Suddenly he was back in the present, and realized that, ridiculously, he was shivering. He tried to ignore it and scanned the open grassland that surrounded the two hillocks. A woman with two small black-and-white dogs, Jack Russells probably, was walking up towards the left-hand copse, while a man with a light-coloured Labrador was climbing the slope towards the nearest copse. The driver of the third car was nowhere to be seen however. He – or she – could be anywhere: in one of the copses, or the other side and out of sight. A simple visitor enjoying the view and the air. Or the killer.

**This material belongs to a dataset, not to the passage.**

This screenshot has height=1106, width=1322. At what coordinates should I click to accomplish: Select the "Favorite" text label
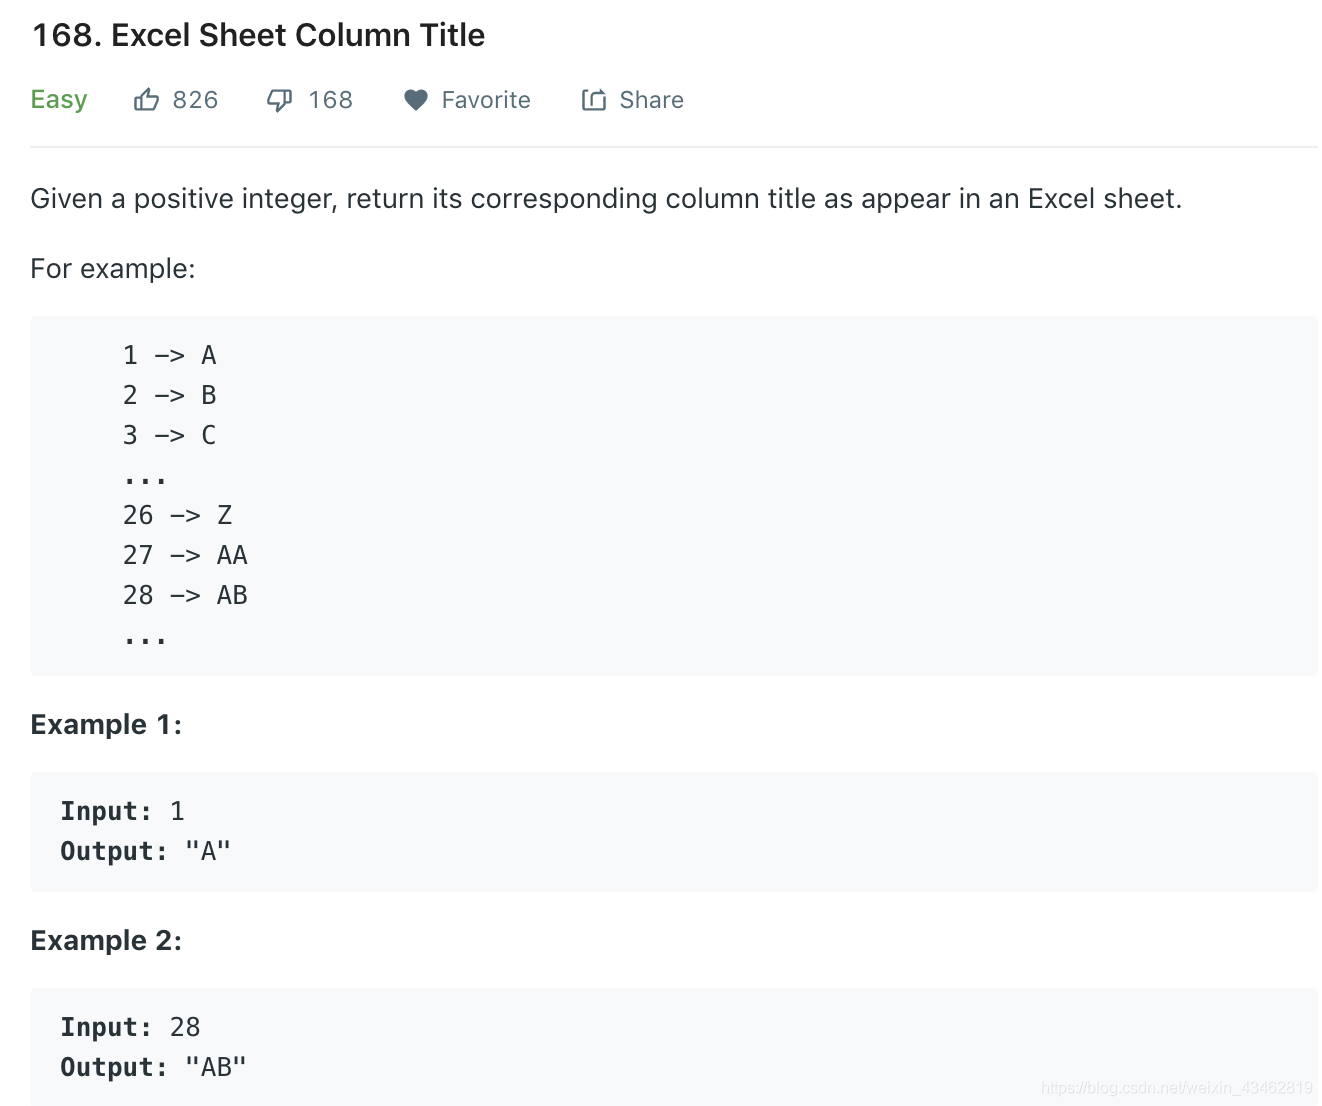(x=486, y=100)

And so Smith waited, constantly surveying the terrain before him. Occasionally, he looked round behind himself, as a vehicle drove along the lane, but none slowed down to turn into the car park. Where the fuck was he? For the twentieth time he checked his watch. It was 5.15. How much longer should he give it before he ... before he did what? Just drive off? Or should he ring Jake's mobile? What the hell was the bastard playing at?

‘Good evening!' The woman with the Jack Russells took him completely by surprise. He had noticed her returning down the hill, but he had been so intent on looking out for the killer and so wrapped up in his own thoughts that he had completely overlooked her, and now here she was walking past him so close he could smell her perfume.

‘Good evening,' he parroted back. He watched as she opened the rear passenger-side door. The dogs jumped dutifully in, and she slammed the door shut. Suppose the killer was a woman? Why the hell
did it have to be a man? Wasn't a woman just as capable of thumping Jake over the head or burning Martin to death in his own allotment shed. In fact, wasn't a woman more likely to have done it than a man. If you thought about the planning and execution of Martin's death (and Al had, like many others, followed every detail avidly in the local media), wasn't that degree of malicious cunning typical of a woman? He watched as the woman, who had made no attempt to murder him, turned right out of the car park and began to accelerate down the hill towards the village. He stood watching until he could hear her engine no more. Then, he jumped. Almost literally.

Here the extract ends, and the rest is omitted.